━━━ Records supplied ━━━
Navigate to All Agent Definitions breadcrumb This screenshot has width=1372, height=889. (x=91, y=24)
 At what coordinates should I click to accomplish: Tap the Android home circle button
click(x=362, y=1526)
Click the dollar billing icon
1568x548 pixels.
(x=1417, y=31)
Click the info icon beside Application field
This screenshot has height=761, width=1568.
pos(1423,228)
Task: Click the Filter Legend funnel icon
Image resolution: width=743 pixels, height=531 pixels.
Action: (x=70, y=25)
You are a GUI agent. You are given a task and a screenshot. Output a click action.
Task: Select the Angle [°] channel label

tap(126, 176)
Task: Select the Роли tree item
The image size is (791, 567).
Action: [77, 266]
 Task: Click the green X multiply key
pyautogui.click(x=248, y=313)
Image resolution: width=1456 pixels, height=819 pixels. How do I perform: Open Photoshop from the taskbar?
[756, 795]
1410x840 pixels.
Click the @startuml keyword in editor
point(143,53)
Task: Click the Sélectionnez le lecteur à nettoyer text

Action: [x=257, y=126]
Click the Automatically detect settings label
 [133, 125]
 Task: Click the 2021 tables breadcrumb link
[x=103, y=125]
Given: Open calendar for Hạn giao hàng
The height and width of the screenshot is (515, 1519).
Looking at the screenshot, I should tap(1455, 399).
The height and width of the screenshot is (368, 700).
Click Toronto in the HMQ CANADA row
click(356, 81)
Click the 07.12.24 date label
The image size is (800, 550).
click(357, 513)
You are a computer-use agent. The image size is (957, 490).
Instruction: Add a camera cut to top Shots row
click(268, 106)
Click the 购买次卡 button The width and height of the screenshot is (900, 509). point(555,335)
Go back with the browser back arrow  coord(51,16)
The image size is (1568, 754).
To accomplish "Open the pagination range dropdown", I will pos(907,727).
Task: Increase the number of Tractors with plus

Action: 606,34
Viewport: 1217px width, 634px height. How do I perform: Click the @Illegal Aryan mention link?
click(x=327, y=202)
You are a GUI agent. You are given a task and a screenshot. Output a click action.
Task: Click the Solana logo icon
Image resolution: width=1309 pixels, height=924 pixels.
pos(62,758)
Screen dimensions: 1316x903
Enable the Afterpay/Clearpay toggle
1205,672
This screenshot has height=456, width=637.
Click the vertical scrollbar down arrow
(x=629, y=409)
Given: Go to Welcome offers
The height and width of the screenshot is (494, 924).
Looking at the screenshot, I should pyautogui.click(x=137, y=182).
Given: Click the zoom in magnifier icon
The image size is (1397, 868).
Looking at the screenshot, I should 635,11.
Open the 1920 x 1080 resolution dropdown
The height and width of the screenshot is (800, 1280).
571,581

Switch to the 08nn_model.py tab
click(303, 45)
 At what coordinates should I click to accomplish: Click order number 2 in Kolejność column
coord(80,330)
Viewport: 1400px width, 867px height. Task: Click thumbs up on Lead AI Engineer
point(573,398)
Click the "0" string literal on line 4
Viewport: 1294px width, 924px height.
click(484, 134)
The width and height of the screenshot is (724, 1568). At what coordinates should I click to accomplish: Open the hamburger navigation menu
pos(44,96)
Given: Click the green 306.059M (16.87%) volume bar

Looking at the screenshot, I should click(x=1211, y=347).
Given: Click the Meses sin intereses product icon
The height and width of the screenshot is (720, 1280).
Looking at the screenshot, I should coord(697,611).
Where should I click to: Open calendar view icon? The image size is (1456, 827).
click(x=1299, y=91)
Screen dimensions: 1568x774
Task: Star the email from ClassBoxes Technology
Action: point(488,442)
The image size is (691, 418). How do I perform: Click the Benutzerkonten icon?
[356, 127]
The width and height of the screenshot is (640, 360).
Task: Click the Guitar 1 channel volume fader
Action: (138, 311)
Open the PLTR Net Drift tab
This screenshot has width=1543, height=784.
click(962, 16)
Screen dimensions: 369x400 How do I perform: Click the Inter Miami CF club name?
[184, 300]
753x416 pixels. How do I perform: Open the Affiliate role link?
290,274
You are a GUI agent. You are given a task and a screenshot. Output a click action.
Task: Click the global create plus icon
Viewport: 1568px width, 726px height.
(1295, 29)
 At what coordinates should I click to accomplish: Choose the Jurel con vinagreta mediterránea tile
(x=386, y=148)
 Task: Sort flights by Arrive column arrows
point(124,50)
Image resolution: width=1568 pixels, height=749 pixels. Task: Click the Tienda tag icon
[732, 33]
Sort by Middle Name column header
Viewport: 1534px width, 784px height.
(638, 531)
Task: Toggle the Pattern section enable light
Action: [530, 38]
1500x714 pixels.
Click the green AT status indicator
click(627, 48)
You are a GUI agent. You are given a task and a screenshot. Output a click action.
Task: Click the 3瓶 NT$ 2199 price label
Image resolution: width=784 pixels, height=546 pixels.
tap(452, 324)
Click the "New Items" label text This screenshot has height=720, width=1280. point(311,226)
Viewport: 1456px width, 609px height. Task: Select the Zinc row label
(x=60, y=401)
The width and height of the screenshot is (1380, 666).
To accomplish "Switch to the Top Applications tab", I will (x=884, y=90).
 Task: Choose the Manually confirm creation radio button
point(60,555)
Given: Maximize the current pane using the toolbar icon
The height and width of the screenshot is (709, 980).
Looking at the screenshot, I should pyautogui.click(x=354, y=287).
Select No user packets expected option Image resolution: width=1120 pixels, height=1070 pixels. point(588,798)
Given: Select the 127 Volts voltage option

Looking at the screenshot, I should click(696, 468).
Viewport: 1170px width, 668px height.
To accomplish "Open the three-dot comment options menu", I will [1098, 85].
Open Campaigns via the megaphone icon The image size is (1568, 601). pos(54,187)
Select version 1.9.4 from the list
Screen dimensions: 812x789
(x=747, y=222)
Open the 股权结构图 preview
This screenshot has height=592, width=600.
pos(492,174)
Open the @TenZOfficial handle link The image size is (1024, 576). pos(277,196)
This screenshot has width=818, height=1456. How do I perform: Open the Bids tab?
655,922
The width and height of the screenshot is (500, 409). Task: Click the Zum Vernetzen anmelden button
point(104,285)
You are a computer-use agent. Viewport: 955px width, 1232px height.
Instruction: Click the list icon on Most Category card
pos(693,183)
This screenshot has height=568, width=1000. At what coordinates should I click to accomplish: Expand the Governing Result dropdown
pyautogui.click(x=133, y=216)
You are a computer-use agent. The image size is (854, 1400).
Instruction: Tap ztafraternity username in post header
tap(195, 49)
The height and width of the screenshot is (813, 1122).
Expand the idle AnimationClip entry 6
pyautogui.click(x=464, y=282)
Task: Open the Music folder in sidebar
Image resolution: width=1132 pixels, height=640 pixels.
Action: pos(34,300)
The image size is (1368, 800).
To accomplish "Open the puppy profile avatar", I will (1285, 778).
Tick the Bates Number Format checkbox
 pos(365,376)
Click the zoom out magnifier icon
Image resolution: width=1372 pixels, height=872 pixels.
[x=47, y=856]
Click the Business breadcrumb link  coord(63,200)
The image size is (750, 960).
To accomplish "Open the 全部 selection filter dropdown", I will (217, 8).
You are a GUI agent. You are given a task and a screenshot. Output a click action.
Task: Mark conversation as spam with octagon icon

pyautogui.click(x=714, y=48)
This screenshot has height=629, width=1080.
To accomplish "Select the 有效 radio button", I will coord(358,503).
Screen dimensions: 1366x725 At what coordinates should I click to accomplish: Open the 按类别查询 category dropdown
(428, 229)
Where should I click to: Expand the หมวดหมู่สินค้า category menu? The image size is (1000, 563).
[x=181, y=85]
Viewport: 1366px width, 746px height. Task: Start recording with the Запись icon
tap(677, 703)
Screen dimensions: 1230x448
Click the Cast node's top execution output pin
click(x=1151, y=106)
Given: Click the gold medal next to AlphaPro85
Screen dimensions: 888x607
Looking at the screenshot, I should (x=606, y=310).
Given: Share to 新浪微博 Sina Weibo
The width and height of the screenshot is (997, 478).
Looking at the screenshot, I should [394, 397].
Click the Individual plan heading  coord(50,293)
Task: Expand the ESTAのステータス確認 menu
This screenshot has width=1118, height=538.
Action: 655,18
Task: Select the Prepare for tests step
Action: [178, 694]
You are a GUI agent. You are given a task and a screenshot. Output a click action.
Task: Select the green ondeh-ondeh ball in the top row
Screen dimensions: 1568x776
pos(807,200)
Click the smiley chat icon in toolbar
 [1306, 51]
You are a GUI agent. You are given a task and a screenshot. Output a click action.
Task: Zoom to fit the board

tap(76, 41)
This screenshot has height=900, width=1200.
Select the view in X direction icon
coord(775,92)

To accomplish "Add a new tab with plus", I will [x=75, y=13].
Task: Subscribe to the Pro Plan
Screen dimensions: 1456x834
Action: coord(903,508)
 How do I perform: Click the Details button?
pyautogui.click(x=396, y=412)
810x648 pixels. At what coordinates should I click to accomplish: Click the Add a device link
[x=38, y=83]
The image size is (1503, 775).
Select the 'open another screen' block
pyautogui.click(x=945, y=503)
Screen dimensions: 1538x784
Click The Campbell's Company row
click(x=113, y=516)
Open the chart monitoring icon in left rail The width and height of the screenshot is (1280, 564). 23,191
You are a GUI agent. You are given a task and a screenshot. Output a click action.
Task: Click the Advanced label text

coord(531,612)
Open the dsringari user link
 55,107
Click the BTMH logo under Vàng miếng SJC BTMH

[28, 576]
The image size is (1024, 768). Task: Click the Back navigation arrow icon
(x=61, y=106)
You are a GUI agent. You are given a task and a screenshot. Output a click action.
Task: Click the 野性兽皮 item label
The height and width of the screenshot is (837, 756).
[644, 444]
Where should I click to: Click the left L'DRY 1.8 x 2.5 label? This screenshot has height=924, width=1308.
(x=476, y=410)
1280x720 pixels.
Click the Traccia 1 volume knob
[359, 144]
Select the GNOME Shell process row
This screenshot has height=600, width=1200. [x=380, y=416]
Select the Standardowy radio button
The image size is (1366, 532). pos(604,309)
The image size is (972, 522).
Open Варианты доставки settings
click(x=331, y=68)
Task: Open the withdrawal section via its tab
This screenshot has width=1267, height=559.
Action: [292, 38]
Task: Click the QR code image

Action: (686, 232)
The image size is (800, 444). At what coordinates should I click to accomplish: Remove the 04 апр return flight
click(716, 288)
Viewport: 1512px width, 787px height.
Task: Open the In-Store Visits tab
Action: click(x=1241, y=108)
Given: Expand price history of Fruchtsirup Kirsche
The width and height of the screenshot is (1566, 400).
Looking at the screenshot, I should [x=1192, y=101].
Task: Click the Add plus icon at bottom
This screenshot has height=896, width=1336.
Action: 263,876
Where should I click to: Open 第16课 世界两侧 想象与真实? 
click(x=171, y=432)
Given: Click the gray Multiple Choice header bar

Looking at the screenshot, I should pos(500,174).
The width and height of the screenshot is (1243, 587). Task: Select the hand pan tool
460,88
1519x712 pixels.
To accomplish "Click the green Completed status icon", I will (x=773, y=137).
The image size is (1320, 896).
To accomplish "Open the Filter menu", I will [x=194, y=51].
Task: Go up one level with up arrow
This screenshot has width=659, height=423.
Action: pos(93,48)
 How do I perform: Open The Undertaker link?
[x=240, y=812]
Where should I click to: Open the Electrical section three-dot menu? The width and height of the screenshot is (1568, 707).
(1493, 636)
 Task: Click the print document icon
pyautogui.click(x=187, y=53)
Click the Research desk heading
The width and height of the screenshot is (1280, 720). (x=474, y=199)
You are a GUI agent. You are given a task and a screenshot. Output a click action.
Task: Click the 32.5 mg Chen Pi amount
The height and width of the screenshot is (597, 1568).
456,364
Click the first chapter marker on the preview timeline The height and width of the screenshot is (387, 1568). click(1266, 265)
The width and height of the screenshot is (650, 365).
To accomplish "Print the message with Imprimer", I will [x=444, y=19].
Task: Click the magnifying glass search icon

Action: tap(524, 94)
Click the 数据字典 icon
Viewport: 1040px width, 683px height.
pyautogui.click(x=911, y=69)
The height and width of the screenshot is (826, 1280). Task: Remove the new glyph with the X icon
━━━
▶ _What to work on_
Copy out the data word for word, from the very beginning through the line containing "Action: (x=70, y=25)", including that line.

▶ _Problem solution_
Navigate to All Agent Definitions breadcrumb This screenshot has width=1372, height=889. (x=91, y=24)
 At what coordinates should I click to accomplish: Tap the Android home circle button
click(x=362, y=1526)
Click the dollar billing icon
1568x548 pixels.
(x=1417, y=31)
Click the info icon beside Application field
This screenshot has height=761, width=1568.
pos(1423,228)
Task: Click the Filter Legend funnel icon
Image resolution: width=743 pixels, height=531 pixels.
Action: (x=70, y=25)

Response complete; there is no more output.